Le ventre de la maman, un lieu sécuritaire au Canada ?
Les médias nous rappelaient dernièrement que l’avortement a été légalisé au Canada le 28 janvier 1988. Les Canadiens sont-ils vraiment d’accord avec toutes les conséquences du grand vide juridique qui existe depuis cette date autour de la protection de la vie du fœtus dans le sein de sa mère ?
Être pro-choix au Canada, cela veut dire qu’on accepte ou encourage toute mère qui le désire à procéder à la mort de l’enfant qu’elle porte de la conception jusqu’à la naissance, aucune loi ne limitant l’âge auquel un foetus ne peut être avorté. Une mère posant le même geste quelques heures après la naissance naturelle de son enfant sera pourtant accusée d’infanticide, traitée en psychiatrie ou emprisonnée. Du jour au lendemain un choix qu’on dit personnel devient un homicide dénoncé dans tous les médias. Quelle incohérence!

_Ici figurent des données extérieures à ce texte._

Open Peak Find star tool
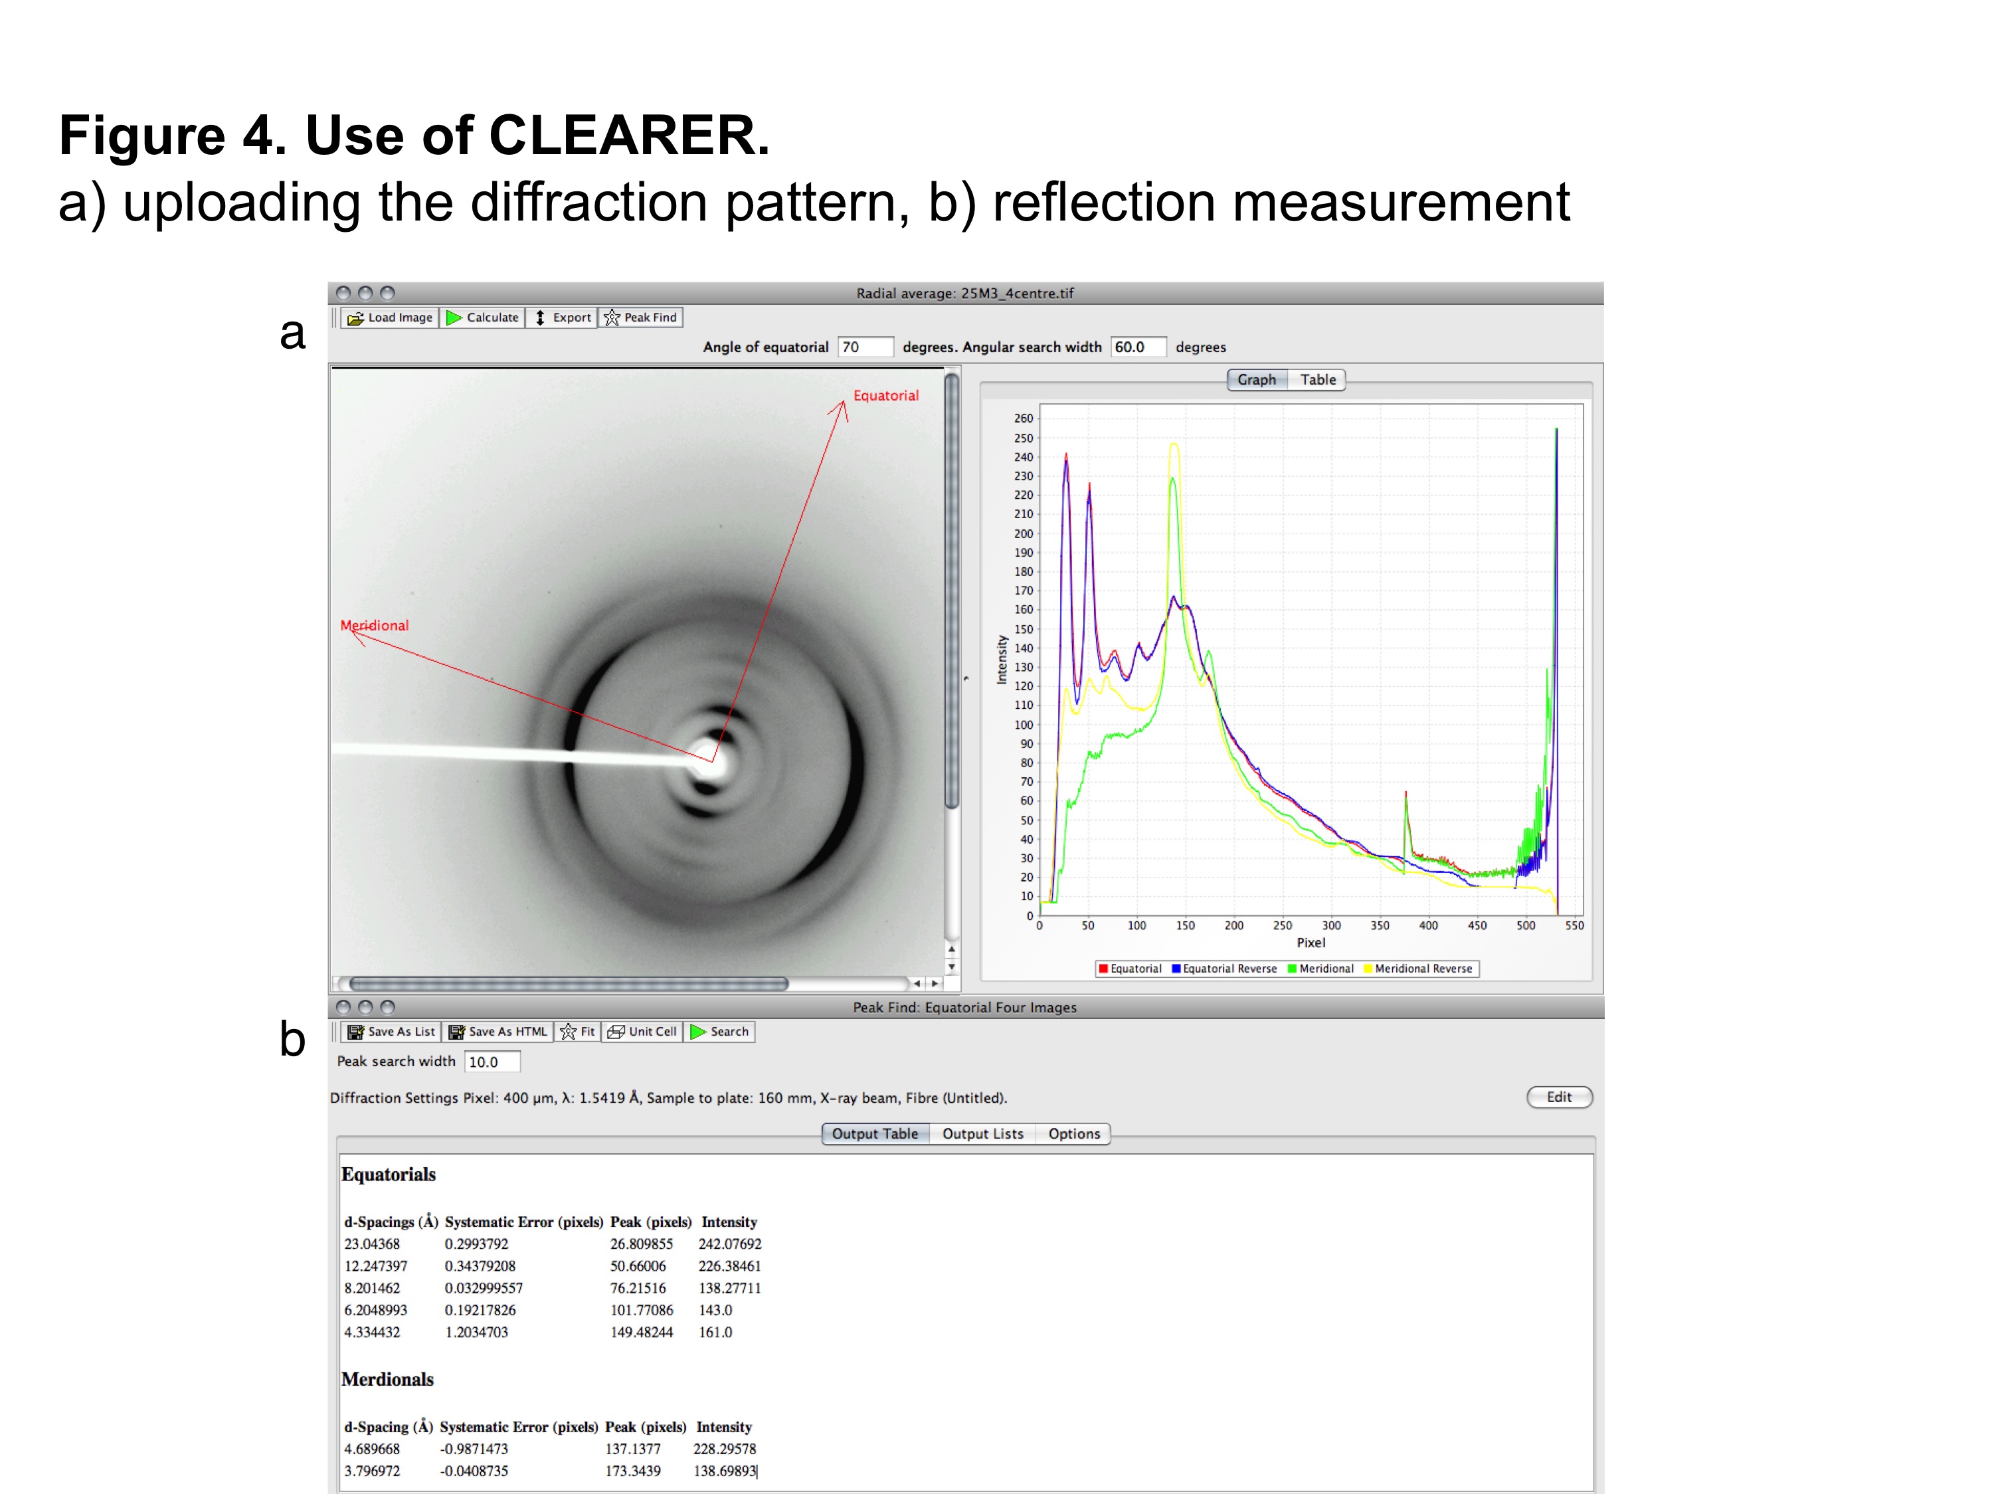Viewport: 1992px width, 1494px height. tap(612, 318)
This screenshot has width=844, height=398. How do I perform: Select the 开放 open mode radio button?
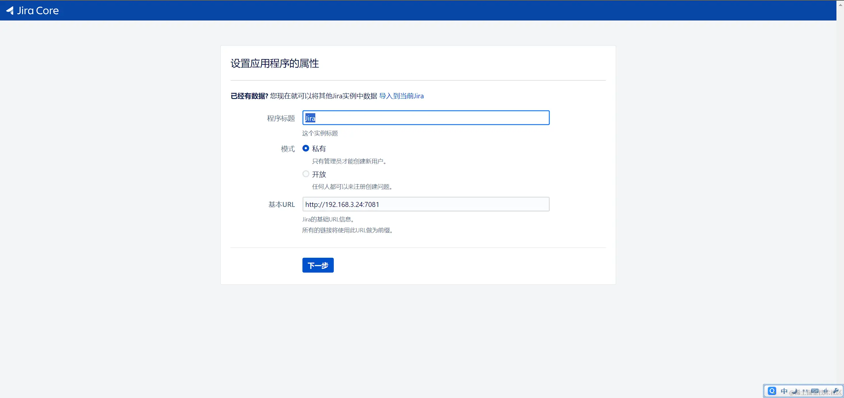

Être pro-choix, c’est accepter qu’un foetus humain, capable de ressentir la souffrance à partir de la huitième semaine de gestation, puisse être détruit de n’importe quelle manière sans égard aux sensations douloureuses pouvant résulter de sa mise à mort pratiquée sans aucune anesthésie préalable. Ces êtres vulnérables n'ont pas choisi d’être là mais subissent le choix des autres. Des enfants sont nés amputés d’avortements ratés.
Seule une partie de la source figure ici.